Star of “Catfish” cautions Illinois students to be safe when online dating
September 23, 2015
Years ago, Nev Schulman believed he was in a relationship with a 19-year-old woman. When the couple finally met in person, Schulman learned the person he had been talking to online was actually a 40-year-old mother.
Schulman was “catfished,” an experience that led him to create his own TV show and will be the topic of his lecture at the University Thursday.
A “catfish” is a person who uses social media to pretend they are someone else, particularly to spark romances, according to Schulman’s website. Schulman’s show, “Catfish: The TV Show,” centers around people who seek to meet their loved ones in real life. Filming for the show began in November 2012.
The origin of Catfish comes from people transporting cod from Alaska to China, according to the website. To keep the cod moving and alive on the trip, fishermen would put catfish in the tanks with the cod to keep them nipping at the fins of the cod to keep them moving.
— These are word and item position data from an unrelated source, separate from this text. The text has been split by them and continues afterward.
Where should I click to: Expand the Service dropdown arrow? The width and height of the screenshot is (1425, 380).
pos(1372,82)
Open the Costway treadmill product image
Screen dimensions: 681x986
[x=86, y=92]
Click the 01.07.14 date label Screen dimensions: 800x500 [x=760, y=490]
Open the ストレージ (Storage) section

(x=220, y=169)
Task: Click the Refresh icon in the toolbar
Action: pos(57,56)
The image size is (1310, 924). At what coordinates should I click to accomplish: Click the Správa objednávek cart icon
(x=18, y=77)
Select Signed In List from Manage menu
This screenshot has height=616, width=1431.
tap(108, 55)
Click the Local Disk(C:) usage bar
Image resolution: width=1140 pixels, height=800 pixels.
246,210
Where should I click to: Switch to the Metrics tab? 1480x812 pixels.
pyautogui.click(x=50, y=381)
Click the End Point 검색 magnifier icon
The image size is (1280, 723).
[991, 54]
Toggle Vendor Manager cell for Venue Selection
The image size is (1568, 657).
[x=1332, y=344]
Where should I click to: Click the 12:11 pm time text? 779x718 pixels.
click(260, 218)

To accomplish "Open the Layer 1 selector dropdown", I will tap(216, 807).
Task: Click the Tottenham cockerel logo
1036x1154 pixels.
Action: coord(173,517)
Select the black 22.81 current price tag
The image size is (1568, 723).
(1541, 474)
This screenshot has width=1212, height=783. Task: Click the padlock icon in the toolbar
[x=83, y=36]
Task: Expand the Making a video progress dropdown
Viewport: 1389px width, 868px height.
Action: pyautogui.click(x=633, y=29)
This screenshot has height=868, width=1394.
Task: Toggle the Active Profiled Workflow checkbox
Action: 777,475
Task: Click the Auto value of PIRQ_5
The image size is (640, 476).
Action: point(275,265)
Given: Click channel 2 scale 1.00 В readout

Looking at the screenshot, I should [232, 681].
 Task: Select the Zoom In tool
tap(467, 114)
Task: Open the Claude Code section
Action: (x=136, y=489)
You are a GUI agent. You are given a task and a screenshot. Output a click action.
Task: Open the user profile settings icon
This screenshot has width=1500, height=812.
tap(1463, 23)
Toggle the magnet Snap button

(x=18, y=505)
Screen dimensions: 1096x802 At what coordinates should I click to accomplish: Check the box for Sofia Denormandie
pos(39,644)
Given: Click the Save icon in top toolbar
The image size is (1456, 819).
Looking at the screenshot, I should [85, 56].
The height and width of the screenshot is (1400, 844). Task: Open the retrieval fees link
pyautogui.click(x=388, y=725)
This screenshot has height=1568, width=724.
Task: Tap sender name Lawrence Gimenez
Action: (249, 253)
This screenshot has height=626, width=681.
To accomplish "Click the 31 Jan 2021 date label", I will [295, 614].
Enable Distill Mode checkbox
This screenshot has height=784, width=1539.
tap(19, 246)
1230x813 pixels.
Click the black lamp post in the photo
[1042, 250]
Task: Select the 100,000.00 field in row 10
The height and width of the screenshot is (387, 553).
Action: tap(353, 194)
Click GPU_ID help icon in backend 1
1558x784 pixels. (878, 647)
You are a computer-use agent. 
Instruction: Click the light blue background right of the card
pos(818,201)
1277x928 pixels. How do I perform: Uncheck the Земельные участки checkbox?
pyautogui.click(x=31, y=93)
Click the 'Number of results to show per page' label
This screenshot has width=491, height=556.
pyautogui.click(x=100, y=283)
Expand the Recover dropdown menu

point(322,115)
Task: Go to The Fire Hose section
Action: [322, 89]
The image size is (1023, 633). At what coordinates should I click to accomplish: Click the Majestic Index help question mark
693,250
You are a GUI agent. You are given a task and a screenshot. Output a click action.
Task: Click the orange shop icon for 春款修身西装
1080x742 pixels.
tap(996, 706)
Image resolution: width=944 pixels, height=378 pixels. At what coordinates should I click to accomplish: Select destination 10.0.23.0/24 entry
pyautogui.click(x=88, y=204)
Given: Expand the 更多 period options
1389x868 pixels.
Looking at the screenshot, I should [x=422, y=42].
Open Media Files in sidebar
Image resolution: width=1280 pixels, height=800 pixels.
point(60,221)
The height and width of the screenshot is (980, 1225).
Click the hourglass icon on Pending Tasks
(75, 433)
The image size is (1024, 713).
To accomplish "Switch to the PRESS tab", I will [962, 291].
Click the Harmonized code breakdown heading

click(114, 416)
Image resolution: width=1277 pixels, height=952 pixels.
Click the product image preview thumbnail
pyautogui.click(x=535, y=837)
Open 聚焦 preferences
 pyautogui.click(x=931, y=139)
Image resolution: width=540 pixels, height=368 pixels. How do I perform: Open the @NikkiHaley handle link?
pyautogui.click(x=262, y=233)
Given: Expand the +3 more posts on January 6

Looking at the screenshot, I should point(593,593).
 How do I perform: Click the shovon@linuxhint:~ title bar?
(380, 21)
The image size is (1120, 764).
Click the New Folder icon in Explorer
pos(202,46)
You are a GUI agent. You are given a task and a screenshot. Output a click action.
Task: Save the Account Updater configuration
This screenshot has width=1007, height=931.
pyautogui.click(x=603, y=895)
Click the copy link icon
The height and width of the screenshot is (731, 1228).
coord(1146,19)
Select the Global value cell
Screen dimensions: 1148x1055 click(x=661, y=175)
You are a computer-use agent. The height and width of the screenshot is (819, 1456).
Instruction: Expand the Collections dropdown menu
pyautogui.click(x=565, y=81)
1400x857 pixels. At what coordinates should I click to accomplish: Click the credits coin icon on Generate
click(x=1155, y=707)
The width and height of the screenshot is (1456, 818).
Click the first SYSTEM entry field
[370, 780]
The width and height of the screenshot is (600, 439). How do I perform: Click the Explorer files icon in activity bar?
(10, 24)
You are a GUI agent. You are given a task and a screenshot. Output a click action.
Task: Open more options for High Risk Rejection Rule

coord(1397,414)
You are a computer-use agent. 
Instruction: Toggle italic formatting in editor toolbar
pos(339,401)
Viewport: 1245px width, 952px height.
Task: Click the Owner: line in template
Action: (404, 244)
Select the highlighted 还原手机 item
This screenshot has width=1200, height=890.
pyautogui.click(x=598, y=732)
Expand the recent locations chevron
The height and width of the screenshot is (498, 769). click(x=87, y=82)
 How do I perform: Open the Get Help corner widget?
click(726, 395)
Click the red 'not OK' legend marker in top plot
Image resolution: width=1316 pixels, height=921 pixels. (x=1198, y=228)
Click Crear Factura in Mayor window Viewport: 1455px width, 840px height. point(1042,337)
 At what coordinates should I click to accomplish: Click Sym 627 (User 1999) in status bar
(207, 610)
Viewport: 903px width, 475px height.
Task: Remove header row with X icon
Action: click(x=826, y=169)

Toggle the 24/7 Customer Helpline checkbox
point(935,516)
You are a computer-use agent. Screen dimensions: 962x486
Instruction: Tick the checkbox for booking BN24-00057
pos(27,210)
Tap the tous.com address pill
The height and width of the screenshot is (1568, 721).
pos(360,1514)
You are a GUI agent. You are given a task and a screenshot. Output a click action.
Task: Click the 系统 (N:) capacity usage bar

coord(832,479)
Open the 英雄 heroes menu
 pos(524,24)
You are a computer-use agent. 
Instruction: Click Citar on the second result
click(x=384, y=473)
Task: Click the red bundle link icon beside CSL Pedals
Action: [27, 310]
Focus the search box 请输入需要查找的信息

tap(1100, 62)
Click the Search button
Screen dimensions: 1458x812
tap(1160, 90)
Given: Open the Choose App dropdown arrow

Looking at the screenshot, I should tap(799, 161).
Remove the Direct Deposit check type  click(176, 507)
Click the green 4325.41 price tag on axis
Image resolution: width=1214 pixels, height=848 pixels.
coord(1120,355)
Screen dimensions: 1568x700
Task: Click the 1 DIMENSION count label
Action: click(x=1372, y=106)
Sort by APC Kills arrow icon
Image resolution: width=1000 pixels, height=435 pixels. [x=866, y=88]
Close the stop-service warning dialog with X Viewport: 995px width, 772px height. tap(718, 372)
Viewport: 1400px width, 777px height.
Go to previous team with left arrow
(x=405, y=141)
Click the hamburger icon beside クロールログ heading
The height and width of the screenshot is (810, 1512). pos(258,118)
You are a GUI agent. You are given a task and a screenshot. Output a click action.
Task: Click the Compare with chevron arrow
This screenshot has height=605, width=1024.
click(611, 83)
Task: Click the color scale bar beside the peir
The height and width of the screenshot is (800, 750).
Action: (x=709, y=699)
These online impersonators serve as the catfish in people’s lives, always keeping people on their toes.
When Schulman isn’t filming “Catfish”, he is also giving lectures, such as his Thursday appearance at the Illini Union. This event is one of many hosted by the Illini Union Board. The board is the largest programming board on campus and is completely student oriented, said Yuka Wada, director of enriching programs on the board.
She said inviting Schulman to speak was “completely student demand.” She said the board thinks it’s important they listen to students and plan events that are always “a great fit for students.”
Wada also stressed the importance of “(taking) the opportunity of the free lecture and growing in their own minds.”
Among 18 to 24-year-olds, one in four has online dated, and one in two has a “friend” who has online dated, according to the website. Wada said because students often attend events focused on their own major, she thought of this lecture as a way to find a “great ‘out of major’ friend group.”
Yasmine Gordon, freshman, thinks Schulman talking about the changes in dating as well as the dangers of online dating is beneficial to students.
“It’s important that people are aware of what can happen in an online dating situation,” she said. “While there are always dangers, there is something good coming out of it. (The lecture) just teaches us to be cautious.”
Maranda Jenkins, freshman, is also eagerly anticipating the lecture, if for nothing else, just to see the celebrity.
“I‘m mostly just excited to see Nev in person,” Jenkins said. “I’ve been watching Catfish since the first season aired. It’s very nice that he learned from his experience and now he’s helping others.”
In addition to Schulman’s personal experience to pull from, he also released his first full book titled “In Real Life: Love, Lies & Identity in the Digital Age” in September 2014.
The book covers what drives people to “catfish” others, why people fall for them, how people can avoid being fooled, guidelines for dating — both online and in-person — how to connect genuinely with other people over the web and how to turn an online relationship into a real-life relationship.
Schulman, along with his friend Max Joseph, are currently filming the fifth season of their MTV show “Catfish,” where they help others who have become caught up in possible fake online relationships.
Students can attend Shulman’s lecture at 7 p.m. Thursday in the I-Room of the Illini Union. Admission is free.